Compared to estimates in adults, prevalence estimates for pediatric rheumatic diseases are relatively rare. Accurate estimates of rates of pediatric-onset chronic disease are critical to determine the public health impact of these disorders. Much of the existing literature on outcomes in patients with rheumatic disease is based on data from tertiary care centers, which is limited by sample size and the potential for selection bias. An alternative approach is the creation of relatively large population-based cohorts from administrative databases.

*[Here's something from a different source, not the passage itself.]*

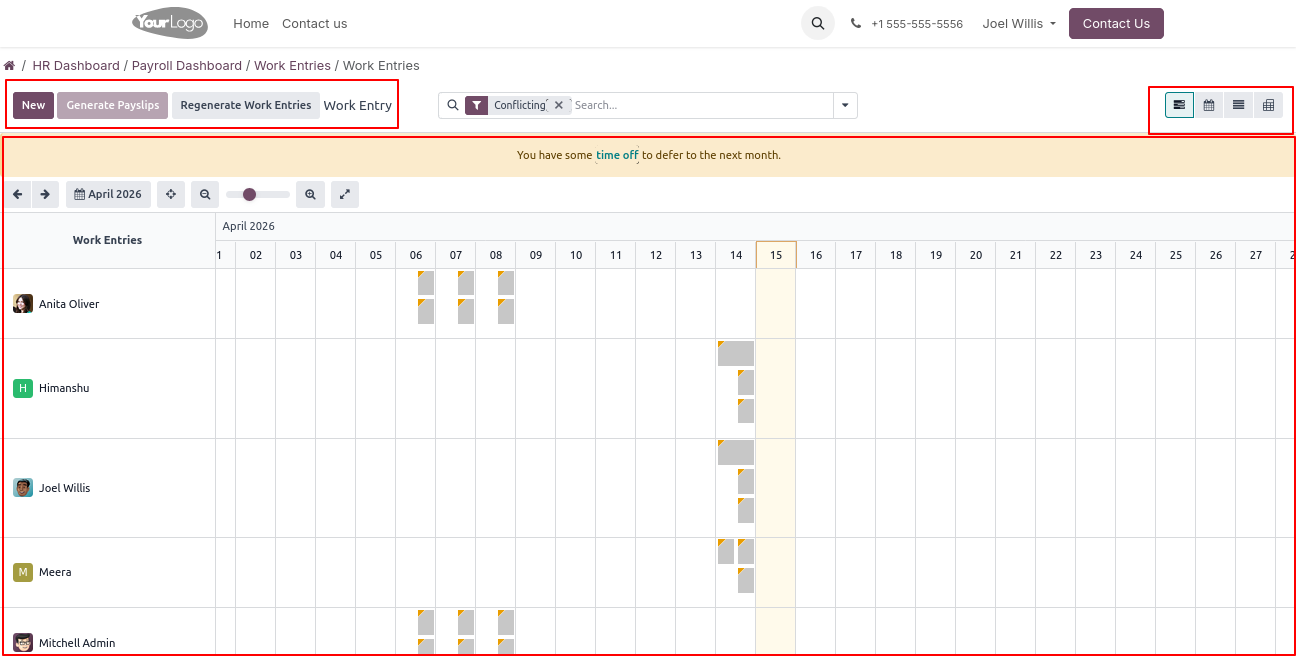1296x656 pixels.
Task: Open the search options dropdown
Action: [x=845, y=105]
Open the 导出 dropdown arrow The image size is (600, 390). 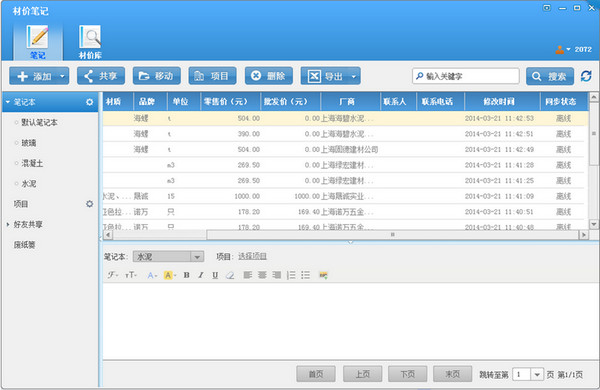coord(354,76)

Prevalence estimates were based on algorithms previously developed in the adult population [5, 18] that have not been validated in the pediatric setting. Recent guidelines [19] recommend age-specific validation studies to account for differences in the sensitivity and specificity of case finding algorithms across ages, as there is the potential for misclassification of cases, which may result in biased prevalence estimates. Additionally, some physicians may code cases for which they were asked to “rule out” a diagnosis as that diagnosis, which would also contribute to misclassification of SARDs cases, increasing prevalence estimates. It is not clear how shadow billing and the alternate funding plans (salary based) through which many Canadian pediatric rheumatologists are currently reimbursed would affect prevalence estimates, and we could not account for this. Additionally, in some provinces, pediatric rheumatologists bill as general pediatricians or internists, and we would not have captured these individuals as rheumatologists in our algorithm. A validation study was beyond the scope of this work. Our analysis also did not account for potential imperfect sensitivity or specificity of the information contained in the databases; latent class models have been used for SARD estimation in adults [4, 20], but their use has been limited for prevalence estimation in pediatric populations, since these methods are difficult to apply in settings where the absolute number of cases is relatively small (as is the case for pediatric SARDs).

Despite some limitations, our prevalence estimates provide population-based prevalence estimates of SARDs in the Canadian pediatric population. These data can provide useful information about potential regional and demographic variations in disease estimates. Pediatric validation studies will be important to assess the quality of these estimates and determine the optimal case definition(s) for future work.